An EPROM emulator capable of emulating the 2716, 2732, 2764, 27128 and 27256. It is operated from a bi-directional printer port of a PC.


Supporting other types

The 2364 is not supported directly but that can be solved by using an adapter. It is the same adapter that you need if you want to replace the 2364 of a C64, 1541 or VIC-20 with a 2764 or bigger EPROM.
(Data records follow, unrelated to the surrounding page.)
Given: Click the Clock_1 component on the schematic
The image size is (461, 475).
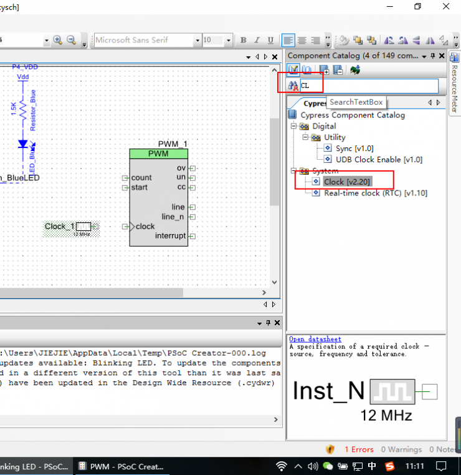Looking at the screenshot, I should (83, 227).
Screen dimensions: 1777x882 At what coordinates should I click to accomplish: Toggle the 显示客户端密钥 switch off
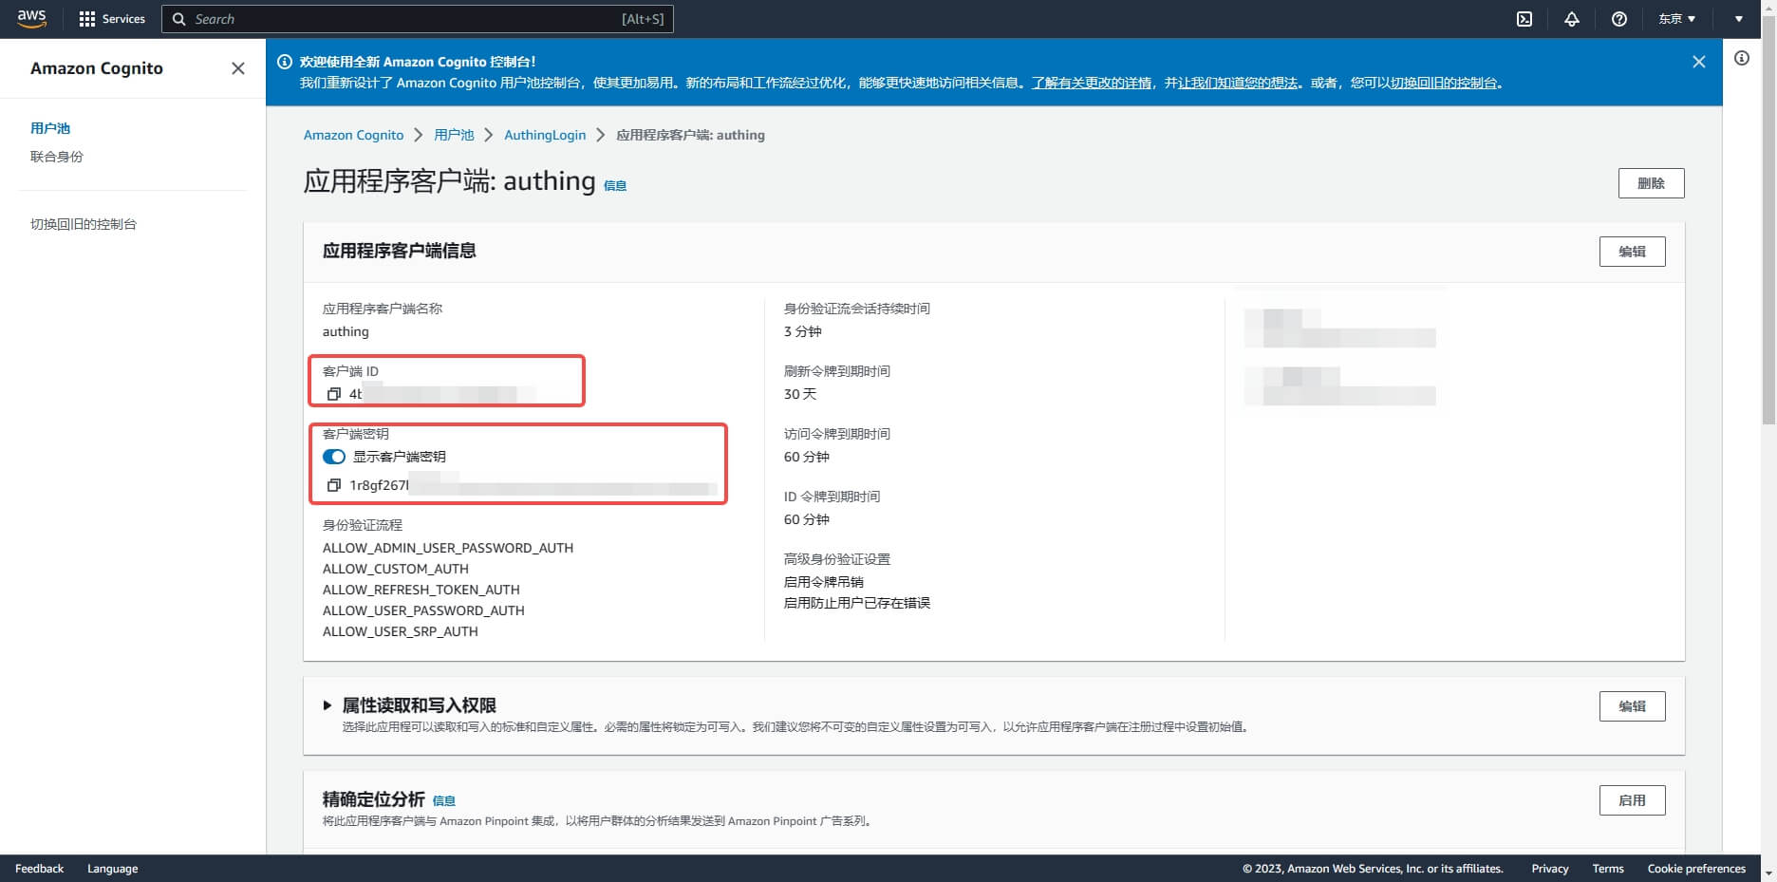[334, 457]
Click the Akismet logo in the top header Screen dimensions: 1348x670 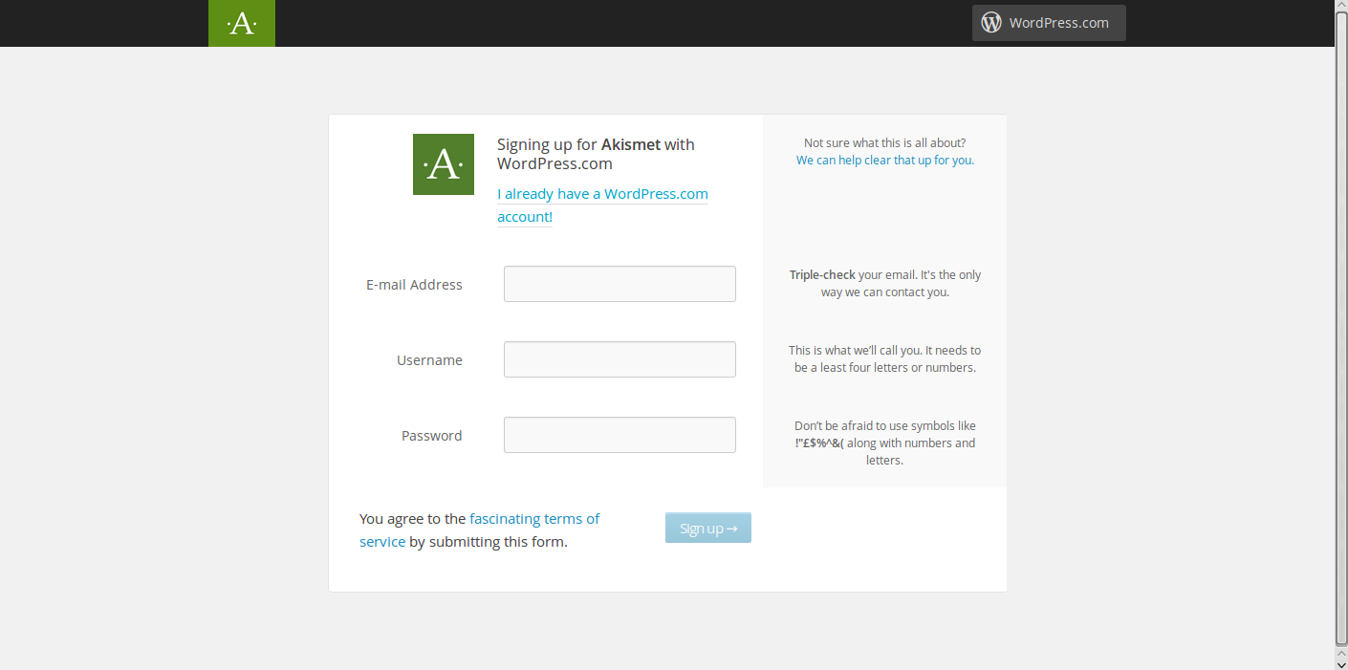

Other types are supported as well if they fulfill the following condition: take a 2732 or 27256 as base. As long as it is only one or more address-pins replaced by enable-pins, the EPROM is supported. The emulator doesn't even have to know if it is a positive or negative enable-input. By mirroring a smaller EPROM all over the memory, the data always pops up at the right place.


The hardware

The core is a 57256 32KB*8 SRAM (IC9). Two systems must be able to approach this SRAM so we must provide means of access to the address, data- and control bus. A 32KB SRAM has:
* 15 address lines
* 3 control lines
* 8 data lines
To access these lines from the host system we need three 541 buffers for the address and data lines, IC7, IC8 and IC12, and one half of a 244 (IC10B) for the control lines.

The printer port does not supply address lines and therefore we have to supply them ourself using two 74ALS573s, IC1 and IC2. They get their input from the data bus of the printer port.

A 74LS139 2-to-4 demultiplexer, IC5B, takes care of selecting the 573 you want to update (Y0 and Y1). Output Y2 selects the SRAM. Y3 controls whether the 573s or 541s (IC7 and IC8) and one halve of the 244 (IC10A) are active.
The select lines of the 139 are controlled by two outputs of the printer port.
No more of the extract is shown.